Source records:
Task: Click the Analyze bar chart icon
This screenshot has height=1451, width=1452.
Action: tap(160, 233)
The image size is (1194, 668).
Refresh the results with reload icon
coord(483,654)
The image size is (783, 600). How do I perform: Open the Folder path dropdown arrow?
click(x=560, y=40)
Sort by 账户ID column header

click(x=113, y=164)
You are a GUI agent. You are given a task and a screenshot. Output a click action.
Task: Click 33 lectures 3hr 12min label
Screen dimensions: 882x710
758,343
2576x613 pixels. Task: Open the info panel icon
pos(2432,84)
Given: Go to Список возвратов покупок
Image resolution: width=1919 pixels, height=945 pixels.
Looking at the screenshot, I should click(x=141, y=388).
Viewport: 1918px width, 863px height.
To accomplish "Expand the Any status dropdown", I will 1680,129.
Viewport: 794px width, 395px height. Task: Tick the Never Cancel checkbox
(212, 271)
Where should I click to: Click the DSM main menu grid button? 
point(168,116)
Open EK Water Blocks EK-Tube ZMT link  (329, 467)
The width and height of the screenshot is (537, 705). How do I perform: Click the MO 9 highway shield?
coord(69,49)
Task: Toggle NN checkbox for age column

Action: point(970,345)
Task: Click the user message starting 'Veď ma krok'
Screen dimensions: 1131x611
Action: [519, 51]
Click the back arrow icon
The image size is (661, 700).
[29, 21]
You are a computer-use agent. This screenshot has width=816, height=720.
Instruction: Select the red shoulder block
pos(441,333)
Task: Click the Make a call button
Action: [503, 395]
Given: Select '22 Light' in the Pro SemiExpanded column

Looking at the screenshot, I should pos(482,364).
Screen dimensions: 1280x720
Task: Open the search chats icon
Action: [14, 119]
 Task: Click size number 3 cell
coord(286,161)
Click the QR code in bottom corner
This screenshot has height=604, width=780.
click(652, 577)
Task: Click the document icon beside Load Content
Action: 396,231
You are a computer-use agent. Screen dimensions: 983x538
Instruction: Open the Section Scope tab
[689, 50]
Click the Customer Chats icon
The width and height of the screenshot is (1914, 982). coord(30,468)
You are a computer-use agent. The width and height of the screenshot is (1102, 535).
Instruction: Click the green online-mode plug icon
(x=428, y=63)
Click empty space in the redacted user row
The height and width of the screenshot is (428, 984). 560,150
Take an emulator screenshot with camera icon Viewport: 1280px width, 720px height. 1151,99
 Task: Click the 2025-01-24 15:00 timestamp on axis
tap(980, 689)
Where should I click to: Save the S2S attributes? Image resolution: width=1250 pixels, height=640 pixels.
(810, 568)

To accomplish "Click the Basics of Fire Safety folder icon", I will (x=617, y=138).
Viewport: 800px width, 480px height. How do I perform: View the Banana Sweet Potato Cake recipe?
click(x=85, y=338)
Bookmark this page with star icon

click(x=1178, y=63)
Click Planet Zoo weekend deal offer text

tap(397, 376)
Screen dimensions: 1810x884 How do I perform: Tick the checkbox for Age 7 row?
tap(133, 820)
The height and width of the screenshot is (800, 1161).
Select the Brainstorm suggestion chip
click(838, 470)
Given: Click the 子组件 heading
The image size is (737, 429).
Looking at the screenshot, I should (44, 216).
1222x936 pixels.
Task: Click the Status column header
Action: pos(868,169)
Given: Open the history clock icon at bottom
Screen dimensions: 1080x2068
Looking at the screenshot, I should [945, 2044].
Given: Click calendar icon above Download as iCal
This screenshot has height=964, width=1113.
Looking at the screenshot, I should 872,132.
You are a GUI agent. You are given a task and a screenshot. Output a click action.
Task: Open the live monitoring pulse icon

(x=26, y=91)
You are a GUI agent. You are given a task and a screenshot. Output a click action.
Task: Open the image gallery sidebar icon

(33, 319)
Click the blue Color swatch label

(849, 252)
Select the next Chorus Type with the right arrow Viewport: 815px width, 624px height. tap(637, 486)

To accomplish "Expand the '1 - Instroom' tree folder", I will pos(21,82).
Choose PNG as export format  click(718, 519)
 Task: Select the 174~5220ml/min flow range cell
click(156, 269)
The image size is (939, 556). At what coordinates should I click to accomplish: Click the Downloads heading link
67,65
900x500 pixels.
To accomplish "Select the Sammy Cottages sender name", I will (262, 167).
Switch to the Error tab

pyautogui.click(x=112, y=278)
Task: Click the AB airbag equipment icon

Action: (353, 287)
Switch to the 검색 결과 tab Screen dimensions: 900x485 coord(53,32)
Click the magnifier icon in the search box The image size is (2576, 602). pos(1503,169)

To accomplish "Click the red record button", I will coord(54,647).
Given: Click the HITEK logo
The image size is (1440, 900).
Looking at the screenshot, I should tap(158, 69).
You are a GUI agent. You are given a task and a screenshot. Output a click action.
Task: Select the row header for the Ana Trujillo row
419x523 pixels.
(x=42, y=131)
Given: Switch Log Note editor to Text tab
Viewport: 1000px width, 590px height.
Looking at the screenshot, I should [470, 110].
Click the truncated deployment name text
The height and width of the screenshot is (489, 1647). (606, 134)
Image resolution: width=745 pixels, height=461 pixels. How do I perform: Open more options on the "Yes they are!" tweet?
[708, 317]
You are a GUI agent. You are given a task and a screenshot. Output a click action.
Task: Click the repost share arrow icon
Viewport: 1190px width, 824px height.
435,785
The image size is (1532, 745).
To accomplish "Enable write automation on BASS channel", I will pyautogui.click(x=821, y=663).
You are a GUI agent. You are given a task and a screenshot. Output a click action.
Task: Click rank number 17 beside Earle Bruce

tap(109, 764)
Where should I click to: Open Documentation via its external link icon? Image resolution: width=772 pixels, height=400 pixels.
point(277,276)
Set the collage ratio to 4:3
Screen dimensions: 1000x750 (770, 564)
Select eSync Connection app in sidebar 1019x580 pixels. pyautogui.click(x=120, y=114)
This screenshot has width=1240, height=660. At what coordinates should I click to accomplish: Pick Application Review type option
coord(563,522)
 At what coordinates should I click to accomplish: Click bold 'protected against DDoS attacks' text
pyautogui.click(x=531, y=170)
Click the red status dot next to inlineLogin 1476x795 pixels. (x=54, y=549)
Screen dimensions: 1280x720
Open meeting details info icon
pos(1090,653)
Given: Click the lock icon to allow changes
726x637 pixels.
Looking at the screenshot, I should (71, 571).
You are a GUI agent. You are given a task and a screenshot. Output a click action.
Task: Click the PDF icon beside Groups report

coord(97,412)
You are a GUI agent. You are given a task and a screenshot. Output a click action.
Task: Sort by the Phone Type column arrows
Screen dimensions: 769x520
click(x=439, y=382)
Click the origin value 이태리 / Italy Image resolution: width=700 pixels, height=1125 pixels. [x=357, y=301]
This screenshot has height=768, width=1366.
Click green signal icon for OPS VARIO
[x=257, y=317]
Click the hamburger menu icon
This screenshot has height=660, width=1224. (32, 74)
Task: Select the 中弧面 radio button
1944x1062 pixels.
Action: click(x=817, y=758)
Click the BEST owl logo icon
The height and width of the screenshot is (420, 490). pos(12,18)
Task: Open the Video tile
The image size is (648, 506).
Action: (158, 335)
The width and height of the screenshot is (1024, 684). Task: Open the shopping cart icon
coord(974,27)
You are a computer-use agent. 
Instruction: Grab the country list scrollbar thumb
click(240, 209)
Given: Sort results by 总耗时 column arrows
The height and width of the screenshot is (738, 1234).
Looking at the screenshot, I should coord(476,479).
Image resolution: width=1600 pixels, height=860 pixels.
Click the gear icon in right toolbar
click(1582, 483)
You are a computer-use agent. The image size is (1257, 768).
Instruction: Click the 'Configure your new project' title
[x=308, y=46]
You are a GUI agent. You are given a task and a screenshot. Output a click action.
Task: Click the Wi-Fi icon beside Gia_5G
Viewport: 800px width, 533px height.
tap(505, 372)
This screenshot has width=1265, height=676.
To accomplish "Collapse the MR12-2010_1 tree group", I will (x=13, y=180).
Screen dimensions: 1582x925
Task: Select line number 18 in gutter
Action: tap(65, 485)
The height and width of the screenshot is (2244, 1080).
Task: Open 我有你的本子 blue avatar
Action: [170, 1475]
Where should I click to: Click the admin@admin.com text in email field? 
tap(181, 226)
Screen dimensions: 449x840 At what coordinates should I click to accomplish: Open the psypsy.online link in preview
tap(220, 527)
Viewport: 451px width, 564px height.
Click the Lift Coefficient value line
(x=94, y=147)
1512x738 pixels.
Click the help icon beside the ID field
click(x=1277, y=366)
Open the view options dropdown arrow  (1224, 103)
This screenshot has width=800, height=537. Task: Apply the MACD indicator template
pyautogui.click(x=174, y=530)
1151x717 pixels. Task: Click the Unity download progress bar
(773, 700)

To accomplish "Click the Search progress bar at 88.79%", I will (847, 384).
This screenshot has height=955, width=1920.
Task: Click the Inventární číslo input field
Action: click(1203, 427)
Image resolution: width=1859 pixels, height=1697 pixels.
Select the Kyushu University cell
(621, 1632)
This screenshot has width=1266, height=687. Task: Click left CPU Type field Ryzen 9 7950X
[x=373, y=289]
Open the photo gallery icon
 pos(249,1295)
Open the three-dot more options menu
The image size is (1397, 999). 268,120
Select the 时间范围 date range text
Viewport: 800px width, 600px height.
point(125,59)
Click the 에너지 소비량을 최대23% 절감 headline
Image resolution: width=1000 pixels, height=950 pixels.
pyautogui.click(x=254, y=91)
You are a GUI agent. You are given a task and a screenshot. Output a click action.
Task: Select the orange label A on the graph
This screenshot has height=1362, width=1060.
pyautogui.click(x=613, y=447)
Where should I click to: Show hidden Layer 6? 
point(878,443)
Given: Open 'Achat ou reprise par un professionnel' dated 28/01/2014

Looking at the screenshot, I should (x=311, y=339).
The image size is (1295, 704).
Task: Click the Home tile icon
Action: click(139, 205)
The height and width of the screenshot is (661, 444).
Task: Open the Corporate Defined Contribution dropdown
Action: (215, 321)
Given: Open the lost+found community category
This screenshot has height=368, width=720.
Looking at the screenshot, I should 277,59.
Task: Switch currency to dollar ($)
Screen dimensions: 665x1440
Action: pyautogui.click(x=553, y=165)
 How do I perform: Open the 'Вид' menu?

| Task to carry out |
Copy out each line in the preceding records that contains "computer".

| Answer space |
You are a computer-use agent. This screenshot has width=816, height=720.
You are a computer-use agent. Screen dimensions: 983x538
You are a computer-use agent. The width and height of the screenshot is (1102, 535).
You are a computer-use agent. 
You are a computer-use agent. The image size is (1257, 768).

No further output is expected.